Background
George Wheeler Hinman was born on November 19, 1862 in Mount Morris, New York, United States. He was the son of Wheeler and Lydia Kelsey (Seymour) Hinman.
George Wheeler Hinman was born on November 19, 1862 in Mount Morris, New York, United States. He was the son of Wheeler and Lydia Kelsey (Seymour) Hinman.
Hinman attended Mount Morris Academy, entered Hamilton College in 1880, and graduated with honors in 1884. After a little more than a year as a newspaper reporter in Chicago and St. Louis he entered upon advanced studies in economics and public law in the universities of Germany. He studied under Rudolf von Gneist in Berlin and other famous teachers in Leipzig and Heidelberg and received the degree of Ph. D. at Heidelberg in February 1888.
Hinman returned to the United States to begin a long career as a journalist, or publicist, as he preferred to call himself. He joined the staff of the New York Sun (1888), then under the editorial direction of Charles A. Dana, and in time acquired the vigorous, plain-speaking literary style of the elder man.
After nearly ten years with the Sun he became editor-in-chief of the Chicago Inter Ocean (1898) and later president of the company (1902). His editorial ability made his newspaper a powerful influence in the Middle West, but he and his associates never succeeded in placing it on a sound financial basis. In 1912 Hinman disposed of his interest in the Inter Ocean, intending to retire from active editorial work, but in the following year he accepted the presidency of Marietta College. His inaugural address, delivered on October 14, 1913, was a defense of the "representative republic" of the Fathers and a condemnation of the "limitless democracy" which Hinman saw behind the industrial reforms advocated by Presidents Roosevelt and Wilson.
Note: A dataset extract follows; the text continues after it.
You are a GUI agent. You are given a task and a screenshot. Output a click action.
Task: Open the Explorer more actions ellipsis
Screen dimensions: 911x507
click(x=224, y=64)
His policy for Marietta College was to secure for its students not only a liberal education, but to give a special education in the problems of the day that every one might know "the verdict of history on such a government as is proposed to us. " Among his own students he fortified his position by teaching in great detail a course in the history of the French Revolution. His policies and his personal methods divided the college body into two antagonistic factions. He did not seek, and likewise did not win, much favor from the alumni body.
On January 1, 1918, he left college administration and returned to Chicago and newspaper work. A life of retirement was foreign to his nature. In 1921 he became head of the association which published the Chicago Herald and Examiner. In March 1923 he resigned this position but conducted a column syndicated in the Hearst papers. His home was at Winnetka, Illinois, and there he died in his sixty-third year, active until the end.
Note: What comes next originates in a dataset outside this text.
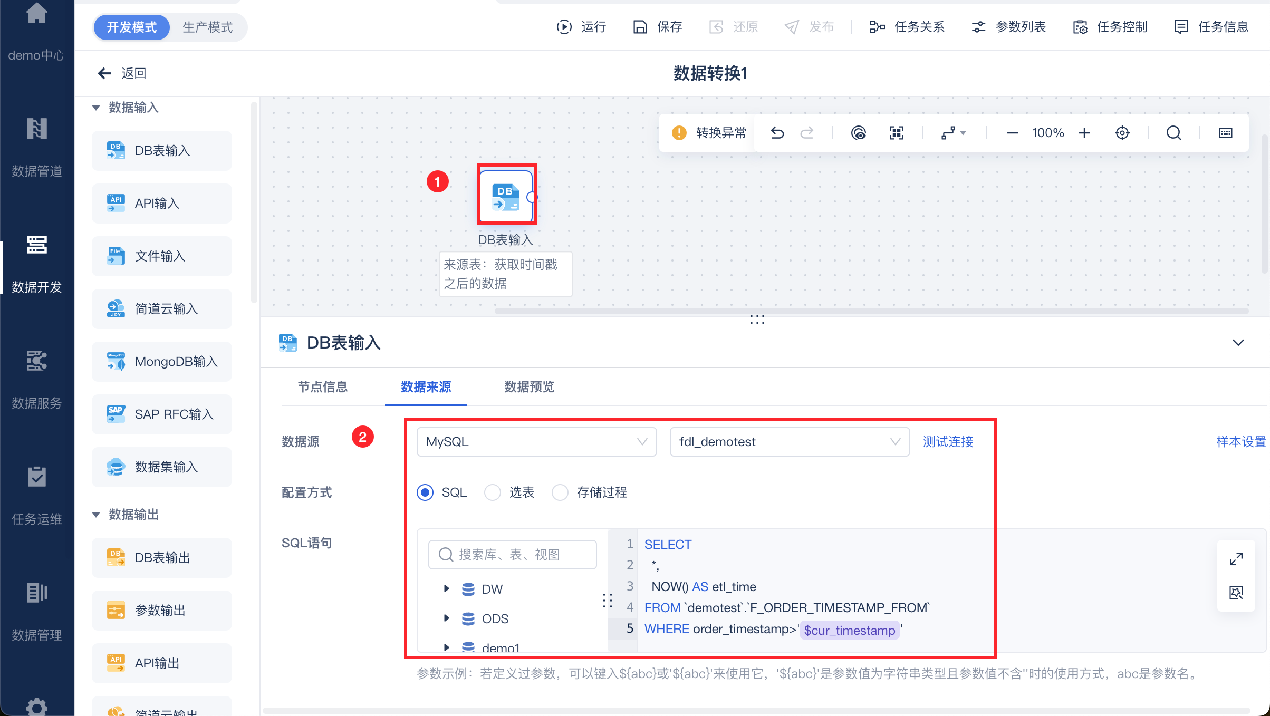Switch to 生产模式 mode
The width and height of the screenshot is (1270, 716).
pos(207,27)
Hinman was always deeply religious.
Quotations: "Education has the imperative duty to prepare men either to fall in with this mighty change intelligently or to resist it intelligently--to let them know just what are these institutions which it is proposed to bring from other ages and peoples and substitute for the institutions that we now have. "
Although Hinman possessed a commanding figure and seemed to enjoy defending his convictions, he was ordinarily gentle and sympathetic.
In 1891 Hinman married Maude M. Sturtevant of New York City. They had had five children.